### Work order
Please transcribe exactly, and only, the lines of the data below between the line holding "How do I perform: Click RADIO" and the line holding "You are a computer-use agent. The", inclusive.

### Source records
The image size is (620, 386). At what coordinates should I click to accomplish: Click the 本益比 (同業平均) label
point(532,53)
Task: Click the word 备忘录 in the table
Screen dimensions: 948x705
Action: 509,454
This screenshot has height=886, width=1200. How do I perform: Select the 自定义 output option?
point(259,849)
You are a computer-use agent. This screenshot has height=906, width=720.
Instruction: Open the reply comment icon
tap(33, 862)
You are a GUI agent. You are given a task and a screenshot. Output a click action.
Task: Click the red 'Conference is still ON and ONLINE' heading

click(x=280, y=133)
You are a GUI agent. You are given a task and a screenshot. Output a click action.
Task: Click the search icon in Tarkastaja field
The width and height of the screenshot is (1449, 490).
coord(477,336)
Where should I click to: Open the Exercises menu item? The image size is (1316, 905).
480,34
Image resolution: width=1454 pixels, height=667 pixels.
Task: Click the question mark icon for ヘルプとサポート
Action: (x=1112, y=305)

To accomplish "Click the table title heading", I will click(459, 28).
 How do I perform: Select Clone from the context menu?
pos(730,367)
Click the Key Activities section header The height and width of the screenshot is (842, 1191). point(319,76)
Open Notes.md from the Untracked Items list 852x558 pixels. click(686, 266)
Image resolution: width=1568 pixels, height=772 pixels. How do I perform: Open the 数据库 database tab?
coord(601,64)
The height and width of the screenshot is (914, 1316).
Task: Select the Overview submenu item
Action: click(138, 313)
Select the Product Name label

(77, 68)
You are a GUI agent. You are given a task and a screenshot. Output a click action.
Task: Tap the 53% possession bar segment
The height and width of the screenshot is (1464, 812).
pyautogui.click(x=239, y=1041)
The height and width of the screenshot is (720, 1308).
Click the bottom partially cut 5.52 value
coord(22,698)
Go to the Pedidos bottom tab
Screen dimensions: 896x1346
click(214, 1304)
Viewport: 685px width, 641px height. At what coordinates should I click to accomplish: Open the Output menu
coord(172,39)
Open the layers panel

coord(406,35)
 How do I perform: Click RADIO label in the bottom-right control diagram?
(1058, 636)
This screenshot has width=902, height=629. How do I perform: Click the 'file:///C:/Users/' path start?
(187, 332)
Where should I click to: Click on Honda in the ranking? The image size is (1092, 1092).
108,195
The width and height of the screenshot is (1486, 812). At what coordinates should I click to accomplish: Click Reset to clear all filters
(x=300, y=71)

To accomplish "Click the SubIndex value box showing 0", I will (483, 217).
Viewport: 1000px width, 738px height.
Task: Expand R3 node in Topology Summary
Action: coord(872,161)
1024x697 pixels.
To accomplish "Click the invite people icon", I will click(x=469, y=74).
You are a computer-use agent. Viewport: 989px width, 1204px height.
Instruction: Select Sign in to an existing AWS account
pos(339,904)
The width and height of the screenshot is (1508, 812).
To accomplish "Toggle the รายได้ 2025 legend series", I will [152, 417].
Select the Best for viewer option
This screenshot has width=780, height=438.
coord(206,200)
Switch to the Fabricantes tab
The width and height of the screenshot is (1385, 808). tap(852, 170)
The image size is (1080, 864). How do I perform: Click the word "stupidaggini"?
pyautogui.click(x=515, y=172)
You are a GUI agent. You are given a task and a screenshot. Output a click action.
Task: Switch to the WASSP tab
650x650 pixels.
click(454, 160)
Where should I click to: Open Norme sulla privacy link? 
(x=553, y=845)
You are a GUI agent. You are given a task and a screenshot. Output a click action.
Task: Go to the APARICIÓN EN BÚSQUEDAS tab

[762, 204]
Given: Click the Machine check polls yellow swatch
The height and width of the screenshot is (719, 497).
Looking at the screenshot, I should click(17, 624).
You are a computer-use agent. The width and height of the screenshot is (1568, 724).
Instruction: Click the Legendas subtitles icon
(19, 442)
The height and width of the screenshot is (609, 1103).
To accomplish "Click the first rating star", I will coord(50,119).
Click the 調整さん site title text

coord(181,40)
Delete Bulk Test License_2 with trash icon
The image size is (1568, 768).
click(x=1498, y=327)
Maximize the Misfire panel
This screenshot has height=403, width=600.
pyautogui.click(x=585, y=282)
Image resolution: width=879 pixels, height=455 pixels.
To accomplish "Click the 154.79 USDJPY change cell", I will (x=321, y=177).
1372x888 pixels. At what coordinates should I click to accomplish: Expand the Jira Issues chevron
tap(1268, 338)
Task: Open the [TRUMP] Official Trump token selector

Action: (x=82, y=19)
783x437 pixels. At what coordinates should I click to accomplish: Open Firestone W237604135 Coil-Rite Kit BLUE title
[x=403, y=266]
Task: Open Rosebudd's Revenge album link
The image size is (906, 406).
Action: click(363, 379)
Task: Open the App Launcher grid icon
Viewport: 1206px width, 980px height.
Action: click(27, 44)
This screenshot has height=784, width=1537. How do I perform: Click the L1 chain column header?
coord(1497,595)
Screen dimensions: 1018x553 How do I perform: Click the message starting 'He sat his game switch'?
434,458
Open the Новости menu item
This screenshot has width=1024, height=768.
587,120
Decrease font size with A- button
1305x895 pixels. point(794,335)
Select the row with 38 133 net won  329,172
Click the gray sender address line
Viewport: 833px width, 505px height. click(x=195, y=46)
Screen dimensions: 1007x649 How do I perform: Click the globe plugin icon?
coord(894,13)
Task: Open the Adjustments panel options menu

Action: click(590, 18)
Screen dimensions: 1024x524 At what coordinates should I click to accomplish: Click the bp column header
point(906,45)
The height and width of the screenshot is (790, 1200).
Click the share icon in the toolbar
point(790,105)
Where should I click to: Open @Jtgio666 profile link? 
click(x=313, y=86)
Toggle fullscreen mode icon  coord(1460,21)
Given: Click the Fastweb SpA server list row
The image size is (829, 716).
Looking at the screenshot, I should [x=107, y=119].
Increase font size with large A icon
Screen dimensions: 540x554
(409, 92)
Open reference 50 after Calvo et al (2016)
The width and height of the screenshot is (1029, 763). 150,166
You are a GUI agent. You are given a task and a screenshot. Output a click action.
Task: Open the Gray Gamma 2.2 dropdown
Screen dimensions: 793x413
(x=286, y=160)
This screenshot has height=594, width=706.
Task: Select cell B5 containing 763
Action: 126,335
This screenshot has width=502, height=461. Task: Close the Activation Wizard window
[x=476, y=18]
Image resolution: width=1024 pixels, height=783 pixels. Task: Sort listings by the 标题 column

### Result
 How do I perform: Click RADIO label in the bottom-right control diagram?
(1058, 636)
This screenshot has width=902, height=629. How do I perform: Click the 'file:///C:/Users/' path start?
(187, 332)
Where should I click to: Click on Honda in the ranking? The image size is (1092, 1092).
108,195
The width and height of the screenshot is (1486, 812). At what coordinates should I click to accomplish: Click Reset to clear all filters
(x=300, y=71)

To accomplish "Click the SubIndex value box showing 0", I will (483, 217).
Viewport: 1000px width, 738px height.
Task: Expand R3 node in Topology Summary
Action: coord(872,161)
1024x697 pixels.
To accomplish "Click the invite people icon", I will click(x=469, y=74).
You are a computer-use agent. Viewport: 989px width, 1204px height.
Instruction: Select Sign in to an existing AWS account
pos(339,904)
The width and height of the screenshot is (1508, 812).
To accomplish "Toggle the รายได้ 2025 legend series", I will [152, 417].
Select the Best for viewer option
This screenshot has width=780, height=438.
coord(206,200)
Switch to the Fabricantes tab
The width and height of the screenshot is (1385, 808). tap(852, 170)
The image size is (1080, 864). How do I perform: Click the word "stupidaggini"?
pyautogui.click(x=515, y=172)
You are a GUI agent. You are given a task and a screenshot. Output a click action.
Task: Switch to the WASSP tab
650x650 pixels.
click(454, 160)
Where should I click to: Open Norme sulla privacy link? 
(x=553, y=845)
You are a GUI agent. You are given a task and a screenshot. Output a click action.
Task: Go to the APARICIÓN EN BÚSQUEDAS tab

[762, 204]
Given: Click the Machine check polls yellow swatch
The height and width of the screenshot is (719, 497).
Looking at the screenshot, I should click(17, 624).
You are a computer-use agent. The width and height of the screenshot is (1568, 724).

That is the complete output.